WORK ITEM —
All records are to be reproduced verbatim, with images omitted.
START DATA UNDER STUDY
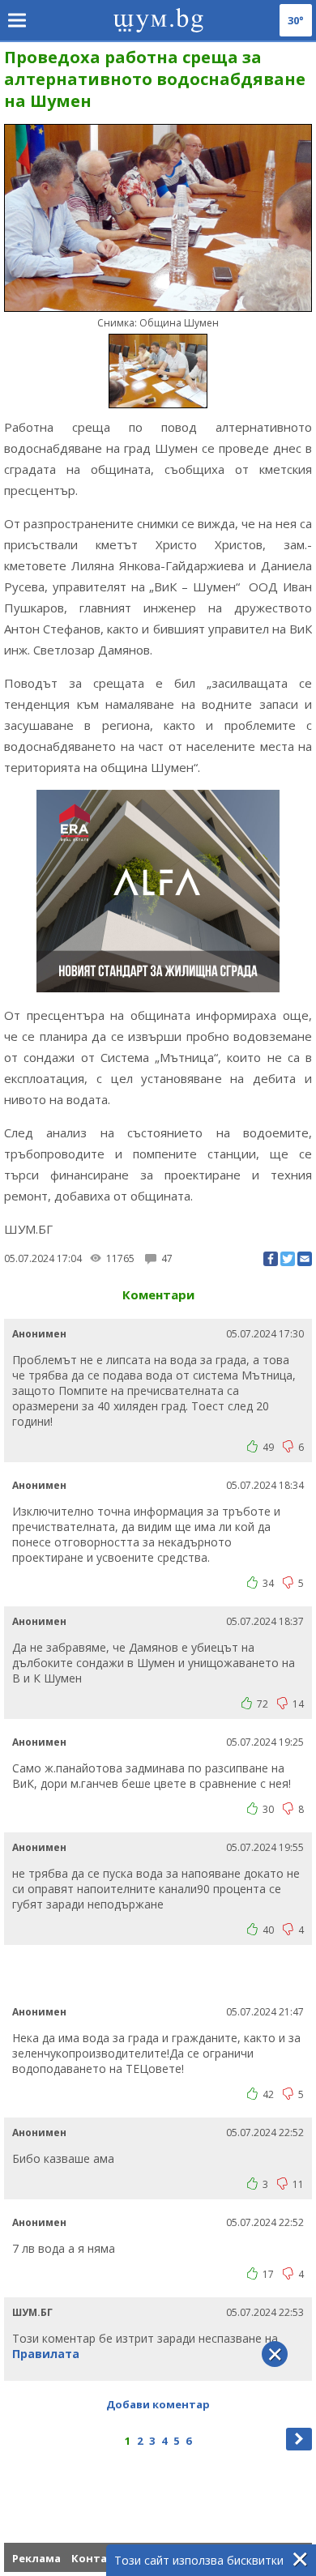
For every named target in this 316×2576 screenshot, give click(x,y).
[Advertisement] (160, 1973)
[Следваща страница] (299, 2439)
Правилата (45, 2353)
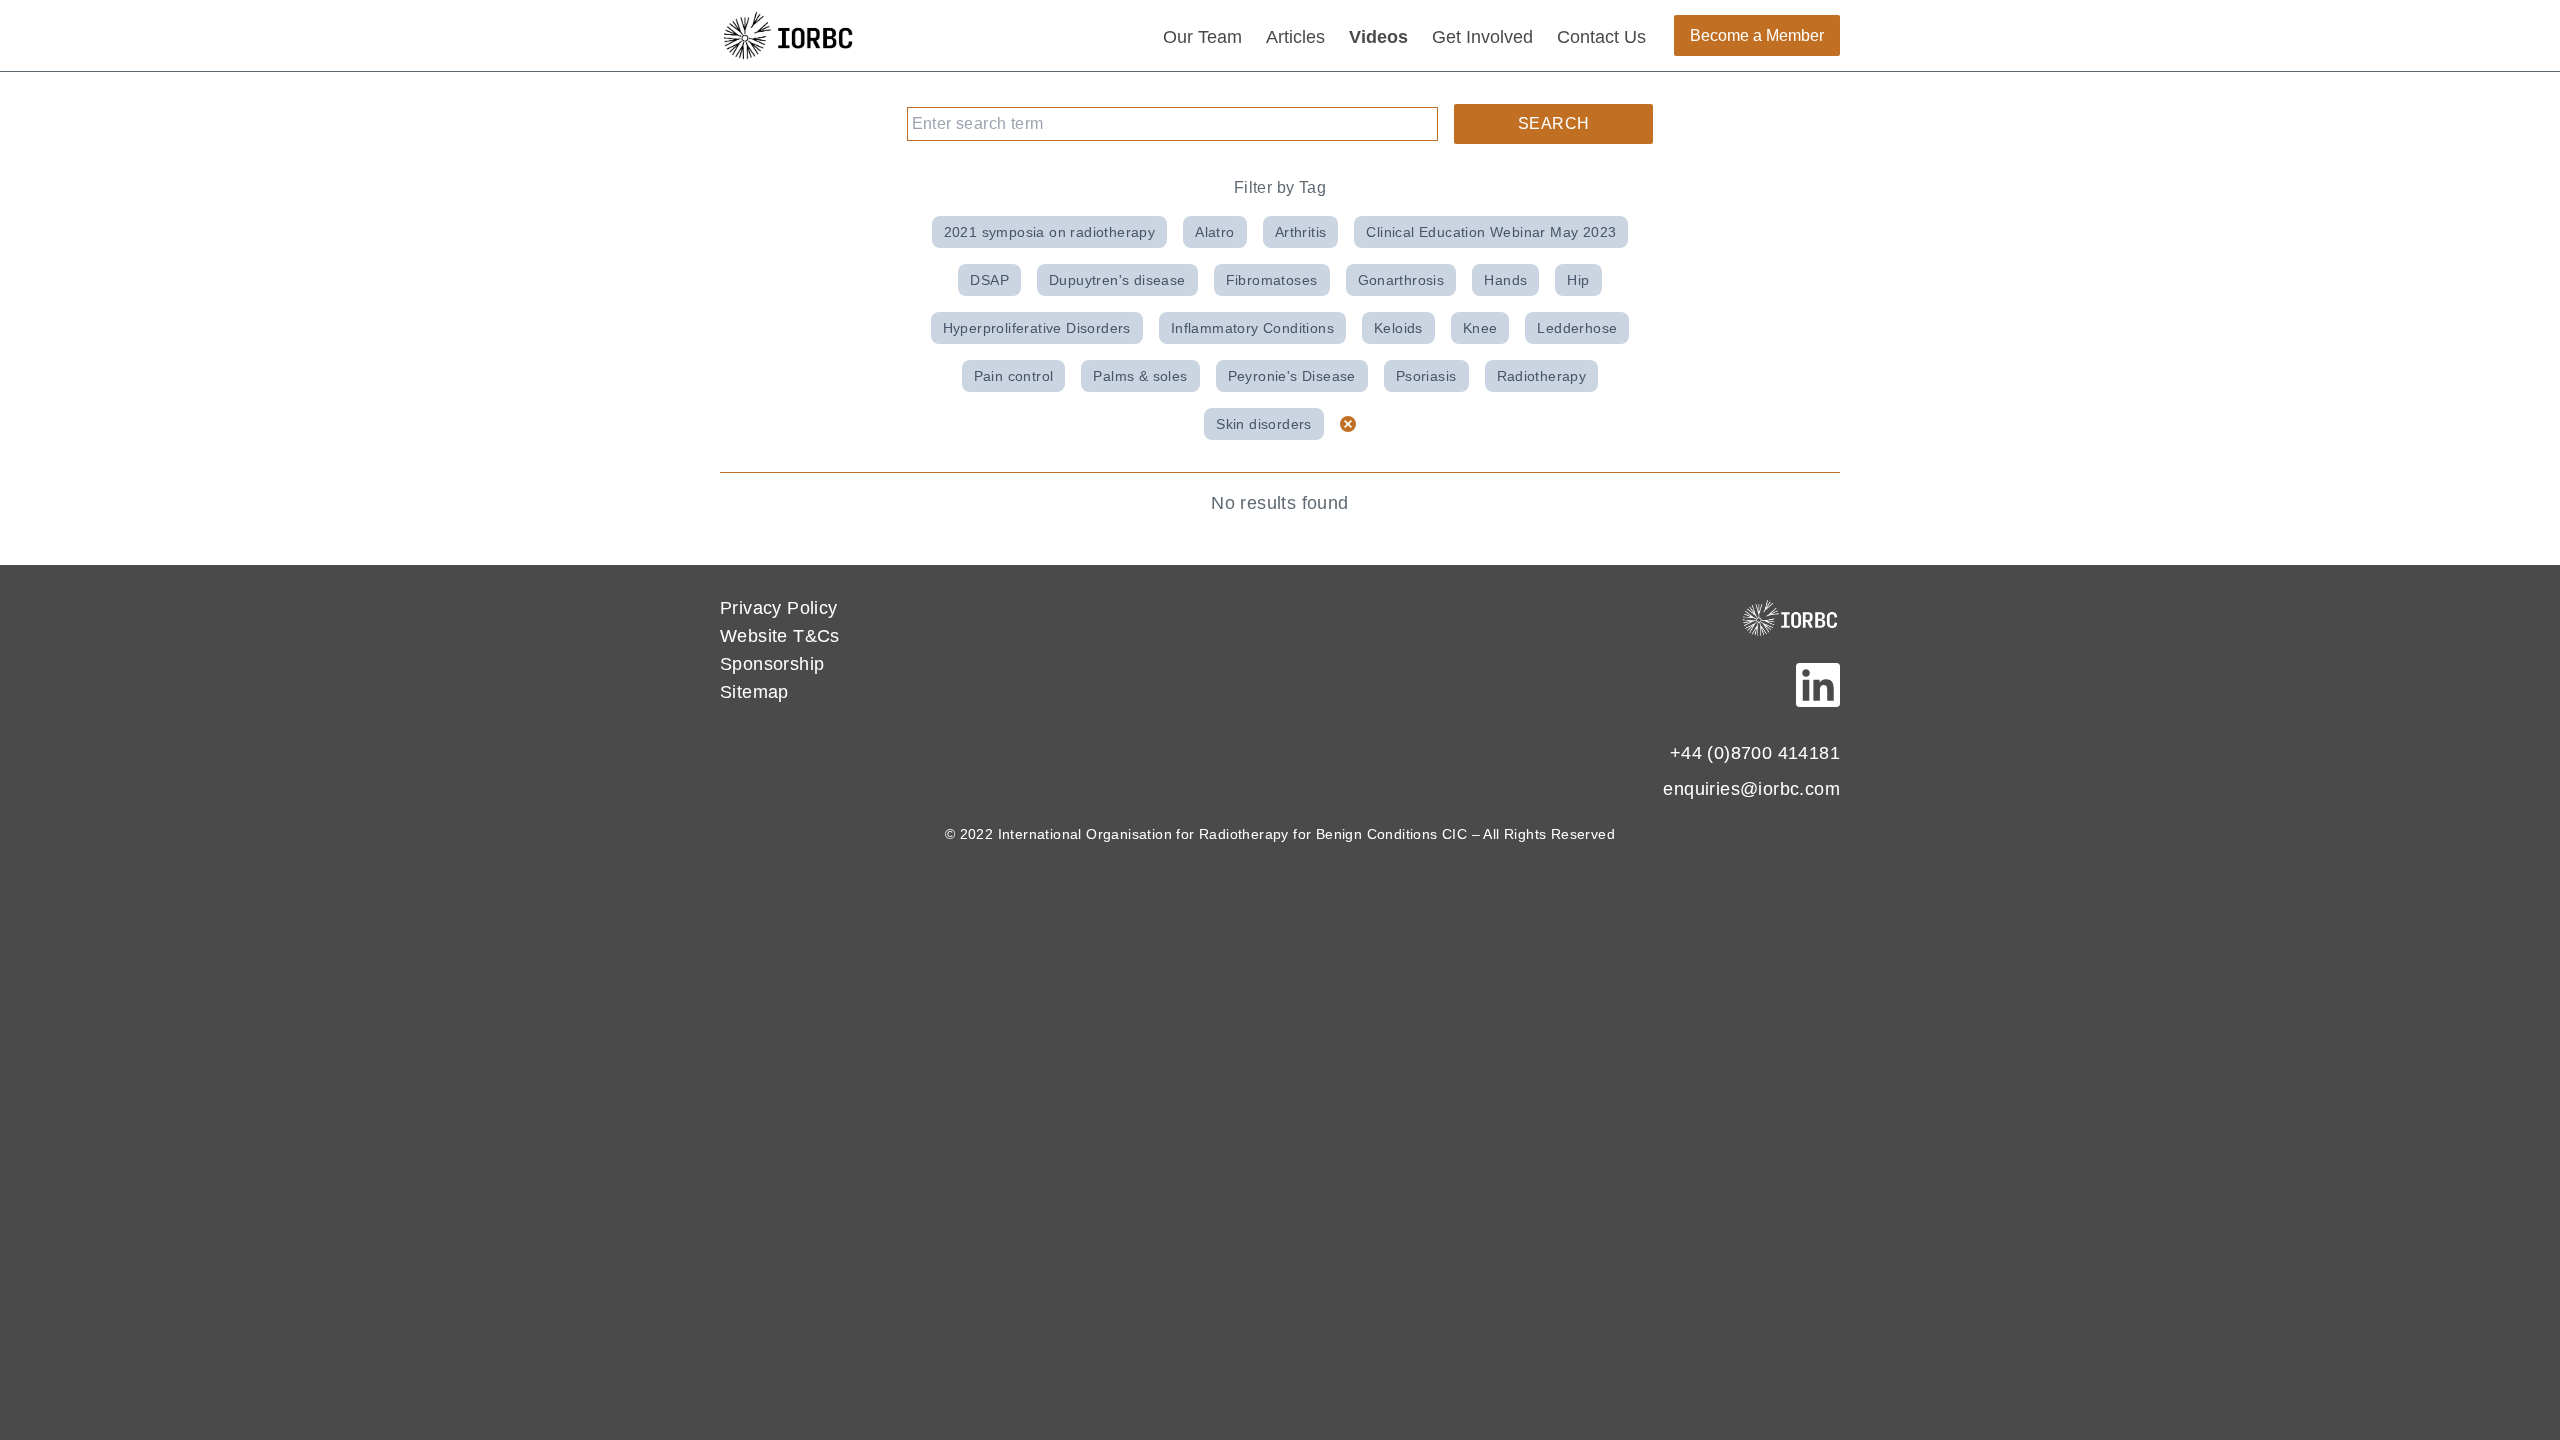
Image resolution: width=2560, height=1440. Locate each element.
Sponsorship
END DATA UNDER STUDY
WRITTEN ANSWER —
For every named target in this 316×2576 screenshot, give click(x,y).
[Advertisement] (160, 1973)
[Следваща страница] (299, 2439)
Правилата (45, 2353)
Image resolution: width=2560, height=1440. Locate each element.
Sponsorship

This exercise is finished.